(FROM THE WALL STREET JOURNAL 5/2/15) 
   By Shalini Ramachandran 

Part of Charter Communications Inc.'s case for taking over Time Warner Cable Inc. has been that it could do a better job running its rival cable operator. First-quarter results from the companies didn't do much to advance that argument.

Charter, the fourth-largest U.S. cable operator, reported first-quarter earnings on Friday that some Wall Street analysts found disappointing, due in part to a surprise loss of 7,000 video customers, compared with a gain of 18,000 in the year-earlier period.

On an earnings conference call, Charter Chief Executive Tom Rutledge attributed the company's video customer decline in part to Charter's changeover to digital cable TV transmission from analog. He said that process is "very disruptive" to customers, though it reaps benefits in the end. Charter shares edged up at $187.43 Friday.

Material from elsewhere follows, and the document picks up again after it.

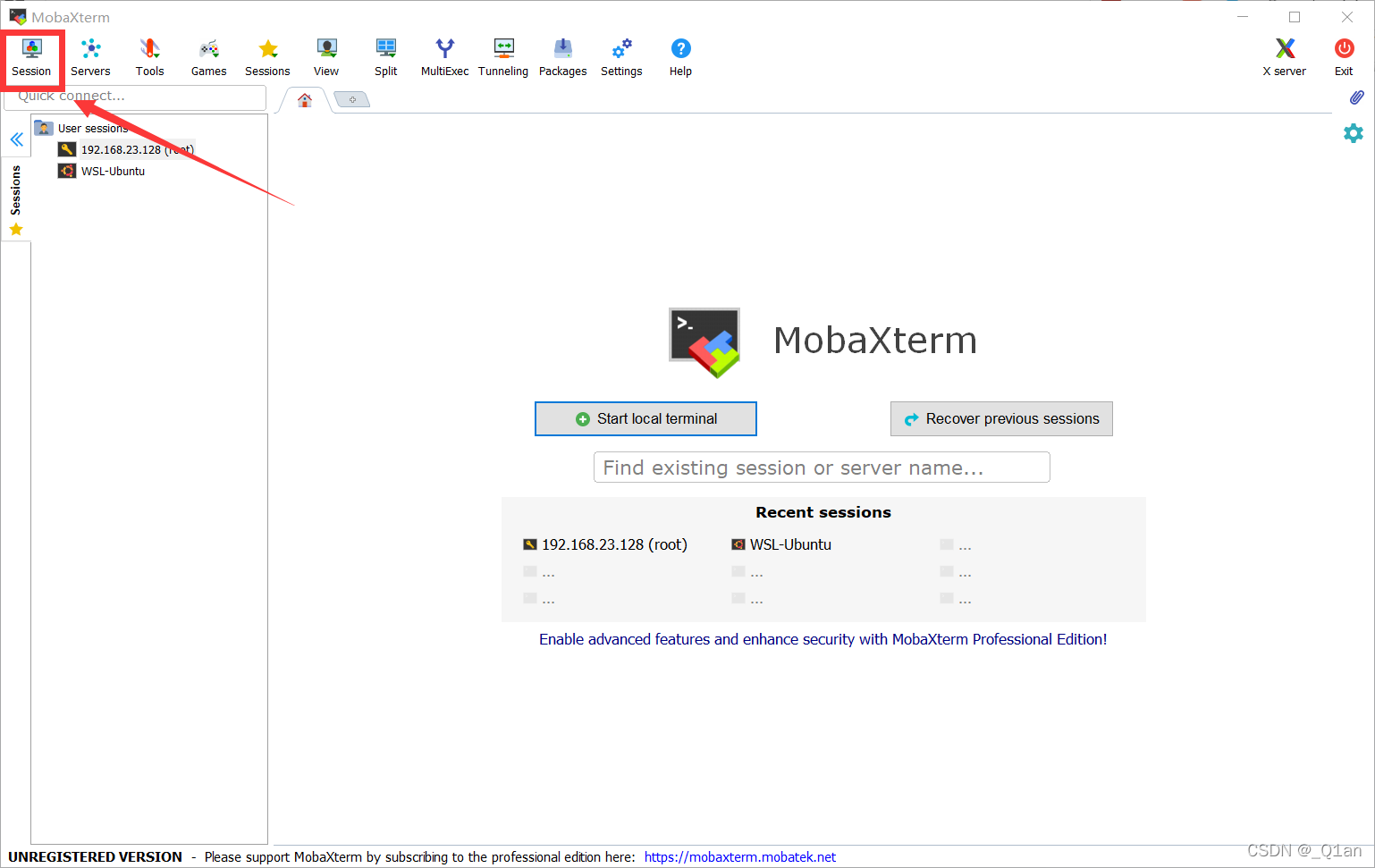Click Start local terminal

645,418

Meanwhile, Time Warner Cable on Thursday reported that it added video customers for the first time since 2009. The New York-based operator was struggling badly with subscriber losses in 2013 when Charter last tried to acquire it, but has since showed early signs of a turnaround, analysts said. Still, the company's profit fell on higher costs.

The dynamics between the companies have changed markedly, some analysts said. Charter is still viewed on Wall Street as a well-run company. But Time Warner Cable has gone from looking like a likely target two years agoto a company in the position to be an acquirer.

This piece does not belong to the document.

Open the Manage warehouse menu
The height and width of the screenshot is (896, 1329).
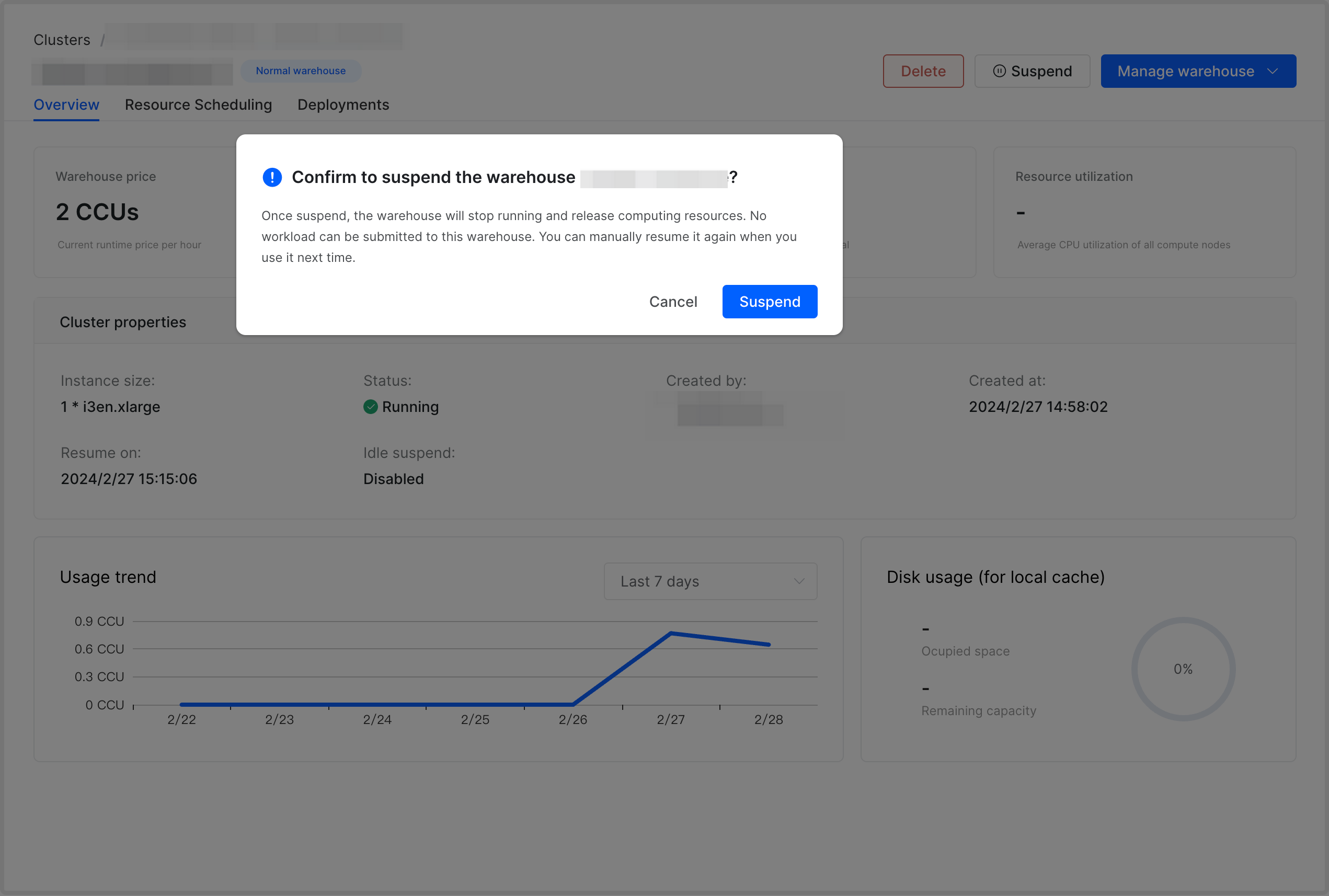1186,71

"Yesterday, Charter looked to have the inside track to begin its roll-up of the cable industry. Today, that's less clear," said Craig Moffett, analyst at MoffettNathanson LLC, in a research note Friday.

The companies are jockeying for advantage after Comcast Corp.'s merger with Time Warner Cable broke up. Charter has since been laying the groundwork for a Time Warner Cable bid, as well as holding preliminary talks with closely held Bright House Networks LLC, The Wall Street Journal reported Thursday. Time Warner Cable also has had preliminary talks with Bright House.

On the Friday call, Mr. Rutledge said "our focus was somewhat distracted" in the quarter by the Comcast deal -- since Charter was to acquire, swap and spin off some systems as part of that deal. Overall, Charter posted a loss of $81 million, or 73 cents a share, compared with a year-earlier loss of $37 million, or 35 cents a share.